A Florida jury has found Casey Anthony not guilty of murder in connection with the 2008 death of her two-year-old daughter, Caylee.

The jury, likewise, declined to convict the 25-year-old of aggravated child abuse or aggravated manslaughter.

Jurors did, however, return a guilty verdict on the lowest of the four charges she faced: providing false information to police. Anthony faces up to four years in prison.

The Associated Press details the scene inside the courtroom:

After the verdict was read, Casey Anthony hugged her attorney Jose Baez and later mouthed the words “thank you” to him. Prosecutor Jeff Ashton, meanwhile, shook his head in disbelief.

The shocking verdict appears to bring an end to a case that captivated cable news viewers from the moment that the toddler was reported missing three years ago. Caylee’s body was found in the woods six month later, but medical examiners were never able to determine how she died. The cause of death listed by authorities was a “homicide of undetermined means.”

Anthony’s defense lawyers had maintained that the girl drowned accidentally in the family swimming pool and that instead of reporting her death, Anthony “went into a dark corner to pretend as if nothing was wrong.”

Prosecutors, meanwhile, argued that Caylee was drugged with chloroform and then suffocated with duct tape by a hard-partying mother who crafted complex lies to hide her crime.

### Dataset excerpts
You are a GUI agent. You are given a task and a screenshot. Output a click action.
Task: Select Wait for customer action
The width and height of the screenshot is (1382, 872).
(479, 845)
---
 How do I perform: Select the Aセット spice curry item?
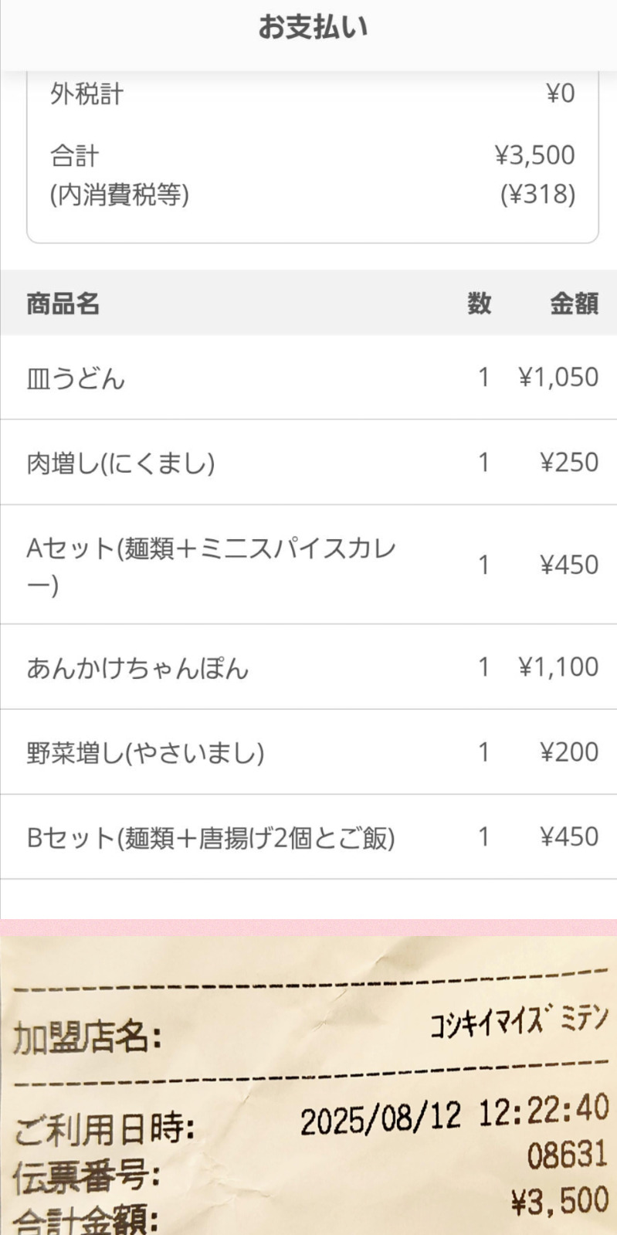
---
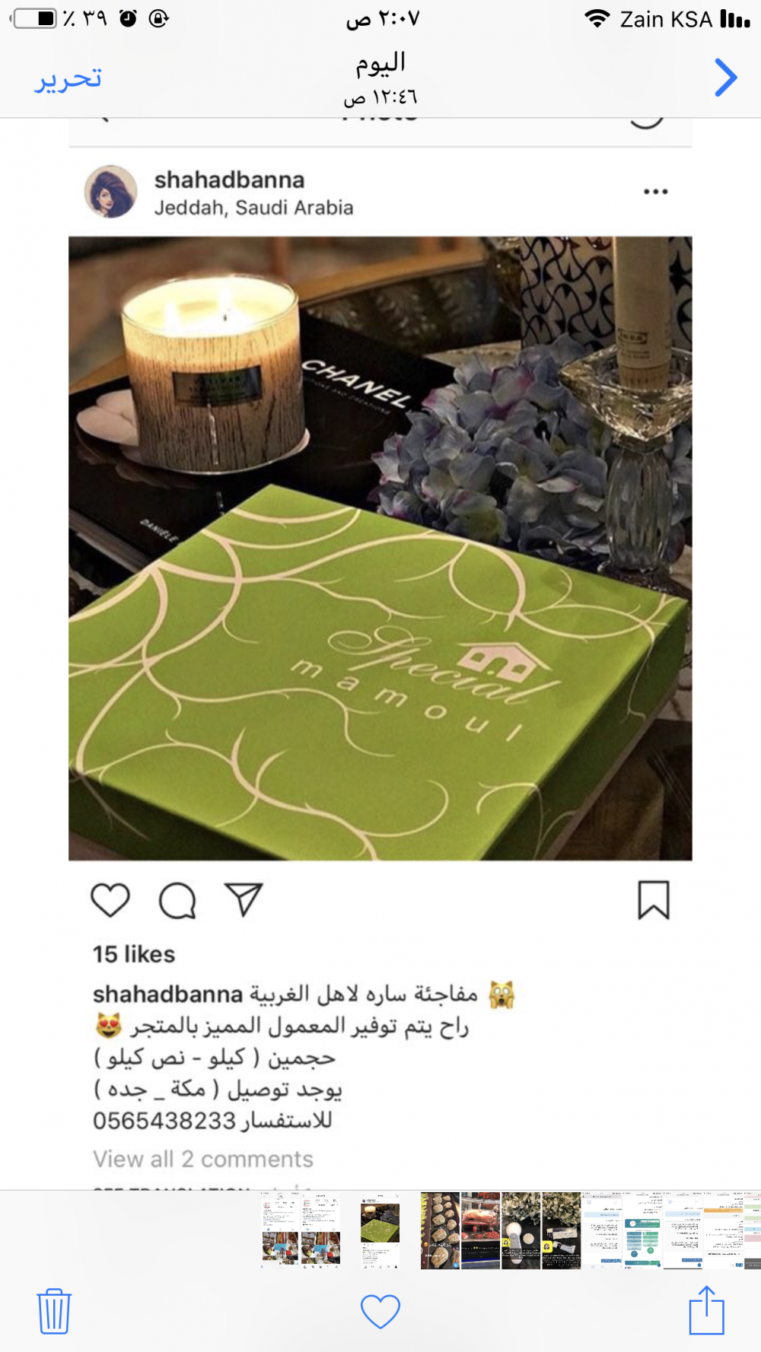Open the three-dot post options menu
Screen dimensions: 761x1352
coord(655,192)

### Exercise prompt
Does each statement below agree with the news report on the verdict? Answer yes or no for each, and quote the words from the report that decide it.
1. The jury found Anthony guilty of providing false information to police.
2. Medical examiners determined that Caylee died by drowning.
3. Prosecutor Jeff Ashton hugged Anthony's attorney after the verdict was read.
The entries are separate from the news report and have nothing to do with it.

### Solution
1. Yes: "Jurors did, however, return a guilty verdict on the lowest of the four charges she faced: providing false information to police."
2. No: "medical examiners were never able to determine how she died."
3. No: "Prosecutor Jeff Ashton, meanwhile, shook his head in disbelief."